Updated

One of Alaska's most eroded coastal villages faces a new crisis: the closest river has become so shallow that barges can no longer make regular fuel deliveries to the remote community.

Running out of fuel in Newtok would be disastrous, say leaders of the Yupik Eskimo community of 315. Without fuel, villagers cannot power the snowmobiles and boats they need to search for such foods as seal and halibut, which are crucial to their survival.

"This is food we have to have to prepare for the whole wintertime," said acting tribal administrator Stanley Tom.

Flooding and erosion affects 184 out of 213 Alaska native villages to some extent, according to a 2003 report by the U.S. Government Accounting Office. Various studies indicate that rising temperatures are partly to blame, the report said.

"The situations which Newtok and other coastal Alaskan villages face concerns me greatly," Alaska Sen.
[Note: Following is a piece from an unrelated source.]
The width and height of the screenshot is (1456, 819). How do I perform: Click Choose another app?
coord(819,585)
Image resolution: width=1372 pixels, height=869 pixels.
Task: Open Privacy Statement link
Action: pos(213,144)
Ted Stevens (news, bio, voting record) said in written statement to The Associated Press. "This is a real world example of the impacts of climate change in North America — signs of change are apparent in Alaska today, and the consequences are very real to us."

In Newtok, erosion caused by the Ninglick River is happening at a rate of about 90 feet per year and is expected to consume land under homes, schools and businesses within five years, the GAO study said.

The Ninglick erosion has sapped the Newtok River, which once flowed freely, allowing barges to deliver fuel to the village's tank farm.

Every year the problem is more acute, said Mark Smith, an executive in the Anchorage office of Crowley Maritime Corp., which delivers bulk fuel by barge to scores of rural Alaska communities.

"Newtok, like several other villages, is subject to geological changes and that's made it a much more difficult village to serve," Smith said. "I think it's gotten worse."

So much so that barges in recent years made regular deliveries each spring and fall with lighter loads. Then last spring, barge crews spent several days waiting for tides to raise the level of the Newtok River before they could make a delivery. That was the last time a barge delivery was attempted.

Conditions on the Newtok River have deteriorated so much that the company likely will no longer make fall deliveries when crews are hustling to fill final orders before winter closes in. That means just one yearly delivery in warmer months — if tides allow.

"The delivery window has just been shrinking every year," Smith said.

For now, Crowley is flying in fuel ordered by the power plant in Newtok, which is far off the state's road system. Crowley is filling the order at barge prices.

All other fuel customers would have to pay air freight, which could drive the price of gasoline up to $7.50 a gallon. Only a couple thousand gallons of unleaded gasoline remain in the village, said Tom, whose variety store has run out of gas and heating oil to sell.

Though residents have enough heating oil to last through winter, the fuel crisis has prompted the village to look for help to build a pipeline system to transport fuel delivered by barges on the Ninglick.

"It could be a temporary aboveground pipeline system until we move. Nothing fancy," Tom said.

But state and federal funds for the village have dried up because Newtok has begun to relocate to higher ground nine miles to the south.

Newtok's move is expected to take several years, casting the village in financial limbo. It's a unique predicament that could set precedent on how government deals with similar transitions in a region wracked by escalating climate change.

"The village is in a very tough spot. How to help is a puzzle," said Chris Mello with the Alaska Energy Authority, who is investigating the problem with Gov. Sarah Palin's office. "No existing program that I know of is set up to cope with the situation they're in right now.

A fuel pipe alone would not be a suitable solution. The village also is in dire need of adequate storage. Its present bulk fuel tanks are "are old and rusty and leaky and the power plant is old and beat up," Mello said.

A partial solution might be something like a portable fuel delivery system which could eventually be moved when an erosion-threatened village relocates, said Kevin Sweeney, a spokesman for Alaskan Sen. Lisa Murkowski (news, bio, voting record).

"It's an enormous problem that's going to require enormous resources," he said.

If Newtok runs out of gasoline before another barge is able to deliver, residents won't be able take their snowmobiles or motor boats out to hunt for seal, walrus and beluga, said Teddy Tom, the tribal administrator's cousin.

"Hunting makes us able to eat," he said. "Without gas, I would be stuck in the village. I would pay more at the store."